NeuroCLIP is a brain-specialized multimodal foundation model that aligns H&E histology with spatial transcriptomics. It is fine-tuned from the OmiCLIP backbone using ~0.96 million paired image patches and gene expression sequences from spatial transcriptomic data across nine neurodegenerative diseases.
Training data preprocessing follows the Loki pipeline for spatial transcriptomics image–expression pairing.
See NeuroCLIP/README.md for training instructions and pretrained model weights.

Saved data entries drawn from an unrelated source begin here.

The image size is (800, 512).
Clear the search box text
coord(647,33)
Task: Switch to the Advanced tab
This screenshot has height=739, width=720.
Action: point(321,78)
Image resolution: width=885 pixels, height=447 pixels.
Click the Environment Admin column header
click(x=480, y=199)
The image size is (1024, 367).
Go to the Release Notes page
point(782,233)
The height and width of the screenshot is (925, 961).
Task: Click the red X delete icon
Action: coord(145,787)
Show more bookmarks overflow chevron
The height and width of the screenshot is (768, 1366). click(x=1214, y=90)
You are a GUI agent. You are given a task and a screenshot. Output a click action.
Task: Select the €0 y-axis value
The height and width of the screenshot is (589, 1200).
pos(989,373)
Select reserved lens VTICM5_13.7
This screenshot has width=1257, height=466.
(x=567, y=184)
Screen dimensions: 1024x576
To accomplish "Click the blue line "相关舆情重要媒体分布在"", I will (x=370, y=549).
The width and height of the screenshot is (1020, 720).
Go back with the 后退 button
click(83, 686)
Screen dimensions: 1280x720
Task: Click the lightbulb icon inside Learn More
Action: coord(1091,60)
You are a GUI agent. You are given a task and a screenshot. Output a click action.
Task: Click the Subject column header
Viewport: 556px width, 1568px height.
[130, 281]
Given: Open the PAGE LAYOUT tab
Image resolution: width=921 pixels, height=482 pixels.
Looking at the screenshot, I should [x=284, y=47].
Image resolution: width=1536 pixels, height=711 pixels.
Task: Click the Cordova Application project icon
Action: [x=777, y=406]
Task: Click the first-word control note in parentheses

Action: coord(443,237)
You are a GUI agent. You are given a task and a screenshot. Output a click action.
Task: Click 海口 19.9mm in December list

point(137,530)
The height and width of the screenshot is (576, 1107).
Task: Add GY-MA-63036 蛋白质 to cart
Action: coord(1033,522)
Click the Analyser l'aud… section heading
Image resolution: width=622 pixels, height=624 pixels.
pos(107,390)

Scripts for GWAS enrichment analysis and per-cell disease relevance scoring using scDRS. GWAS summary statistics were obtained for AD, PD, ALS, and HD.
| Script | Description |
|---|---|
0_setup.sh |
Environment setup |
1_download_gwas.sh |
Download GWAS summary statistics |
2_prep_magma_input.py |
Prepare MAGMA input |
3_run_magma.sh |
Run MAGMA gene-level statistics |
4a_make_cov.py |
Build covariate matrix |
4b_prep_adata_new.py |
Prepare AnnData for scDRS |
4c_postprocess.py |
Postprocess scDRS results |
4_run_scdrs.py / .sh |
Run scDRS scoring |
4_submit_scdrs_all.sh |
Submit scDRS jobs (SLURM array) |
5_plot_summary_heatmap.R |
Summary heatmap |
5_plot_violin_region.py |
Violin plots by brain region |
5b_plot_umap_diseaseonly.py |
UMAP colored by scDRS score |
Pseudobulk differential expression pipeline using limma-voom. Two granularities are provided: cell-type level and class level (broader cell class, e.g., Excitatory Neurons, Glia).
| Script | Description |
|---|---|
generate_pseudobulk_v5.py |
Build pseudobulk counts (cell-type level) |
generate_pseudobulk_v5_class.py |
Build pseudobulk counts (class level) |
run_limma_deg_v5.R |
Limma-voom DEG (cell-type level) |
run_limma_deg_v5_class.R |
Limma-voom DEG (class level) |
submit_step1_v5.sh |
SLURM submission — pseudobulk generation |
submit_step1_v5_class.sh |
SLURM submission — class-level generation |
submit_step2_v5.sh |
SLURM submission — DEG |
submit_step2_v5_class.sh |
SLURM submission — class-level DEG |
Python (see requirements.txt):
pip install -r requirements.txtR: Requires R 4.4.0 with limma, edgeR, and clusterProfiler. On OSC:
module load gcc/12.3.0 R/4.4.0| Resource | Link |
|---|---|
| ssKIND web portal | https://bmblx.bmi.osumc.edu/ssKIND/ |
| ssKIND datasets | https://bmblx.bmi.osumc.edu/sskind/datasets |
| Data collection & processing agents (AI-integrated) | https://github.com/OSU-BMBL/ssKIND-collection-agents |
| NeuroCLIP pretrained weights | Google Drive |
Wu W, Kim TY, Xu J, Cheng H, Wang C, et al. An AI-powered single-cell and spatial omics ecosystem for neurodegenerative disease. [journal], 2026.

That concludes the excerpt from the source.